Simon Jo.
Tutors: Robbie Anderson.
Located within a speculative plot of the Felton Mathew plan of Auckland (1841), Te Nohoanga O Te Atua: God’s Abode, explores postcolonial architectural ideas through means of mitigating one of the long-lasting impacts of colonisation: hijacking of vision.
Circus plan, a common European urban design scheme, converges the vision to the central civic monument which makes a grand statement about the human capacity to conquer. Instead, Māori design scheme: Pa, diverges the vision outwards to the natural realm, treating it as something that should be eternally feared, revered, and borrowed.

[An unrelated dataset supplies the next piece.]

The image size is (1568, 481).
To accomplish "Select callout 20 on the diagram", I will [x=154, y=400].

Over the course of colonisation in Aotearoa, however; the vision that connected the people of this land has been severed by the taller buildings that flood our cities.
The tower not only exist as a singular monument, but also as the nexus for the inhabitants of the circus and Tamaki Makaurau’s nature, framing the unchanged vistas of the Waitemata Harbour: the realm of voyage.

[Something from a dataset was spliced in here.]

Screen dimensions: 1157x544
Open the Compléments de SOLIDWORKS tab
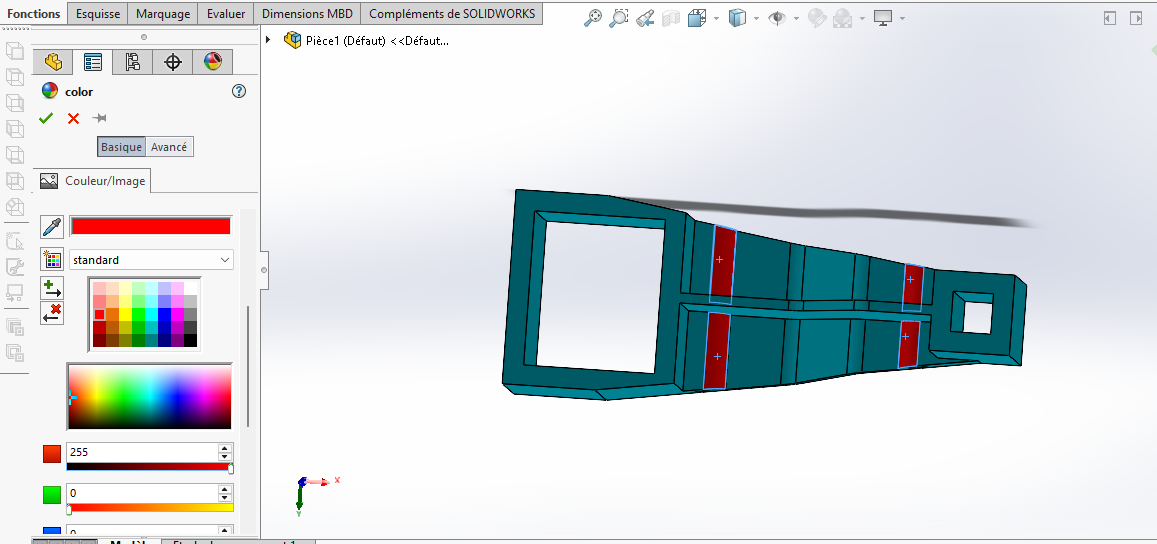pyautogui.click(x=452, y=14)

The design borrows Māori’s deification of the natural phenomenon. It begins from the dark, enclosed tunnel space, (Papatuanuku = Earth Mother) symbolising her womb, ascending all the way through to sky. (Ranginui = Sky Father) Along the journey, a series of openings controlling the vision gradually open up, removing the notion of ‘suggested space’, and viewers are met with the panoramic embrace of moana at the top, as if breaking out of an egg which is the colonial world.